LIQUIDITY AND CAPITAL RESOURCES

Our primary sources of liquidity include our cash and receivables from our clearing organization, offset by payables to our clearing organization. In addition, during the fourth quarter of 2008, we sold certain securities at a loss. The sale of these securities increased our income taxes receivable as we are able to carry back the losses to prior years. We received $0.7 million of the income tax receivable during the first quarter of 2009 and $5.6 million in the second quarter of 2009.

In addition, our sources of liquidity include our trading positions, investment positions, borrowings on those positions and profits realized upon the sale of the securities underlying underwriter warrants exercised. The liquidity of the market for many of our securities holdings, however, varies with trends in the stock market. Since many of the securities we hold are thinly traded, and we are, in many cases, a primary market maker in the issues held, any significant sales of our positions could adversely affect the liquidity of the issues held. In general, falling prices in NASDAQ securities (which make up most of our trading positions) lead to decreased liquidity in the market for these issues, while rising prices in NASDAQ issues tend to increase the liquidity of the market for these securities.

We believe our cash and receivables from our clearing organization at September 30, 2009 are sufficient to meet our cash and regulatory net capital needs for at least the next twelve-month period from September 30, 2009, which allows us to hold our investment securities for the long-term. Our liquidity could be negatively affected by protracted unfavorable market conditions. The major market indices declined significantly during 2008 and this decline continued in the first quarter of 2009, with improvements in the second and third quarters of 2009.

As a securities broker-dealer, we are required by SEC regulations to meet certain liquidity and capital standards. We believe we were in compliance with these standards at September 30, 2009.

Following the lapse of restrictions upon issuance, capital available from the sale of the underlying securities of underwriter warrants exercised can fluctuate significantly from period to period as the value of the underlying securities fluctuates with overall market and individual company financial condition or performance. There is no public market for the underwriter warrants. The securities receivable upon exercise of the underwriter warrants cannot be resold unless the issuer has registered these securities with the SEC and with the states in which the securities will be sold unless exemptions are available. Any delay or other problem in the registration of these securities would have an adverse impact upon our ability to obtain funds from the exercise of the underwriter warrants and the resale of the underlying securities.

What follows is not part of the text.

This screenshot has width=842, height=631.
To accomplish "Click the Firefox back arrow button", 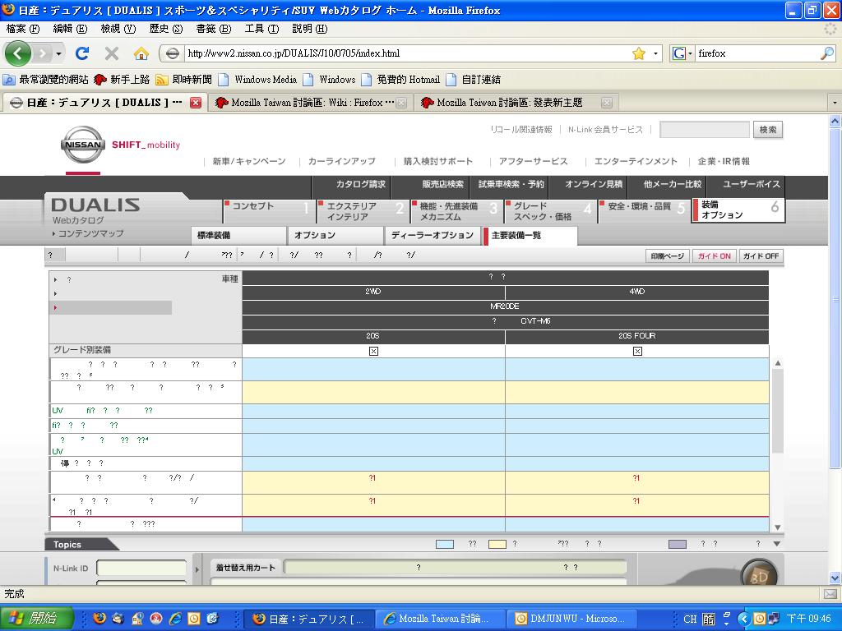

At September 30, 2009, we owned 10 underwriter warrants from 8 issuers, all but one of which was exercisable. One of the warrants had an exercise price below the September 30, 2009 market price of the securities receivable upon exercise. There is little or no direct relationship between the intrinsic value of our underwriter warrants at the end of any given period and the fair value calculated using the Black-Scholes option pricing model. The prices of the securities underlying the underwriter warrants are very volatile, and substantial fluctuations in their fair value can be expected in the future.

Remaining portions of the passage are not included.